▸ TO DO:
Go through the records below and show every line with the string "will".

▸ DATASET:

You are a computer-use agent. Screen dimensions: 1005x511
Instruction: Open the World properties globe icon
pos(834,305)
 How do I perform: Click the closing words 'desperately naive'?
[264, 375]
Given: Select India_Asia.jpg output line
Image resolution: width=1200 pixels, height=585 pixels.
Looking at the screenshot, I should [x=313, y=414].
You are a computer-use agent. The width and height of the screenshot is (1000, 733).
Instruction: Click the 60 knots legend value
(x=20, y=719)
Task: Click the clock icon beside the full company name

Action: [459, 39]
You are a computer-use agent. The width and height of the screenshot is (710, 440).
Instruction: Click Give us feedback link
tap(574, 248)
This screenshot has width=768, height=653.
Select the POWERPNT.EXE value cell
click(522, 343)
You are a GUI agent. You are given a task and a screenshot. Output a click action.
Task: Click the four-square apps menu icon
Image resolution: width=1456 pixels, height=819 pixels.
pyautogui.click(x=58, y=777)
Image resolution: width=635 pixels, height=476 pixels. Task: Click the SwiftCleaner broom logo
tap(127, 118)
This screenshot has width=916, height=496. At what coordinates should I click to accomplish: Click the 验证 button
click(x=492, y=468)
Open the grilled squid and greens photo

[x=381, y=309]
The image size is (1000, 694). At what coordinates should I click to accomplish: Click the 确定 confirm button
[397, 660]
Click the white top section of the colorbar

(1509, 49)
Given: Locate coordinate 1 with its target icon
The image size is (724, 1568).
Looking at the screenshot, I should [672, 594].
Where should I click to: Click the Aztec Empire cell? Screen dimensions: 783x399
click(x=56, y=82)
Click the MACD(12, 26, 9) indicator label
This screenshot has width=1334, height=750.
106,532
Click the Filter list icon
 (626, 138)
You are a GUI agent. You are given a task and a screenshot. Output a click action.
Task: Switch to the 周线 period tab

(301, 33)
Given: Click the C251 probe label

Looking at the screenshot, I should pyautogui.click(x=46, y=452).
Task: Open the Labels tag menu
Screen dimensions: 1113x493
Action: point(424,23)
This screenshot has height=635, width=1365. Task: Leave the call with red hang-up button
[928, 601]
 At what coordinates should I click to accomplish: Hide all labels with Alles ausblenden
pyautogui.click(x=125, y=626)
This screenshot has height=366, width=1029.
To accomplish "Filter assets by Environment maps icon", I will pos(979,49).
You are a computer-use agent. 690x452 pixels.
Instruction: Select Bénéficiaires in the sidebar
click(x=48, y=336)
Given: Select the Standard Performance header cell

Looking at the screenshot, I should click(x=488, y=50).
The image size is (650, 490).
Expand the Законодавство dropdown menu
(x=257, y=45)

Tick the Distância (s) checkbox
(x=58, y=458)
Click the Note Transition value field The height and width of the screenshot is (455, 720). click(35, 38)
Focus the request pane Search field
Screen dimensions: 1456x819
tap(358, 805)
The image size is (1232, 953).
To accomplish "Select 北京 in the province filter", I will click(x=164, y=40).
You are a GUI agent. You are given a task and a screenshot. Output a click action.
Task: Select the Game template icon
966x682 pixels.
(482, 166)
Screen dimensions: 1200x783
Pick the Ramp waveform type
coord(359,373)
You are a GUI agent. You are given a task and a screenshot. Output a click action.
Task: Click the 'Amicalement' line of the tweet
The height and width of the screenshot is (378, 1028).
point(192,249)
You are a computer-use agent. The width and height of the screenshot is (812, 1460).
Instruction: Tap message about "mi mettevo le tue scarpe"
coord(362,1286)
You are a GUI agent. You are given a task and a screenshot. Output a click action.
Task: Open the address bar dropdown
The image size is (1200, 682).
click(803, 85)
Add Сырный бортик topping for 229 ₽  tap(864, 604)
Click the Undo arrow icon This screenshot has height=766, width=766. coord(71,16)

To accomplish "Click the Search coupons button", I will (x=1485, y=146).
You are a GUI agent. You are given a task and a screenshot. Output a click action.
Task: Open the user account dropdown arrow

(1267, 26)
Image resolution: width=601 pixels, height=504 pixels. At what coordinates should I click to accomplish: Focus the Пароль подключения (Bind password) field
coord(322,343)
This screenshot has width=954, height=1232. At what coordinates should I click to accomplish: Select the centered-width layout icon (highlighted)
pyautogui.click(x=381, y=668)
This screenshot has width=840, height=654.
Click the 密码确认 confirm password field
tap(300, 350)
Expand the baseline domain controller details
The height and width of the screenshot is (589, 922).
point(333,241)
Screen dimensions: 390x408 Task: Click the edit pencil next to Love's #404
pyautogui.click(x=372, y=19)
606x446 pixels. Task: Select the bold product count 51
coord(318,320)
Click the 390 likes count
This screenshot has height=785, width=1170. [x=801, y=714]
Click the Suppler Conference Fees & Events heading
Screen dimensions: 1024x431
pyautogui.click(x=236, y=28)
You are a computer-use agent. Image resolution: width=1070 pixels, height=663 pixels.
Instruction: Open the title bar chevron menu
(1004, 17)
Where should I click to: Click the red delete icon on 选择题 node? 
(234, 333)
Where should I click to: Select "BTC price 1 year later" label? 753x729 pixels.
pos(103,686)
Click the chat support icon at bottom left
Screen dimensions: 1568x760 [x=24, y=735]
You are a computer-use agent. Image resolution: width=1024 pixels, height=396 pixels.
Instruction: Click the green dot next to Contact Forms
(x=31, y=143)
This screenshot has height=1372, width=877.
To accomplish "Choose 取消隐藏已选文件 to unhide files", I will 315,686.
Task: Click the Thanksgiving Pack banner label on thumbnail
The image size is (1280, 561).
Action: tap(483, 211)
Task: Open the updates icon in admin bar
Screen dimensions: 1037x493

▸ OUTPUT:
To accomplish "Filter assets by Environment maps icon", I will pos(979,49).
To accomplish "Select 北京 in the province filter", I will click(x=164, y=40).
To accomplish "Click the Search coupons button", I will (x=1485, y=146).
To accomplish "Choose 取消隐藏已选文件 to unhide files", I will 315,686.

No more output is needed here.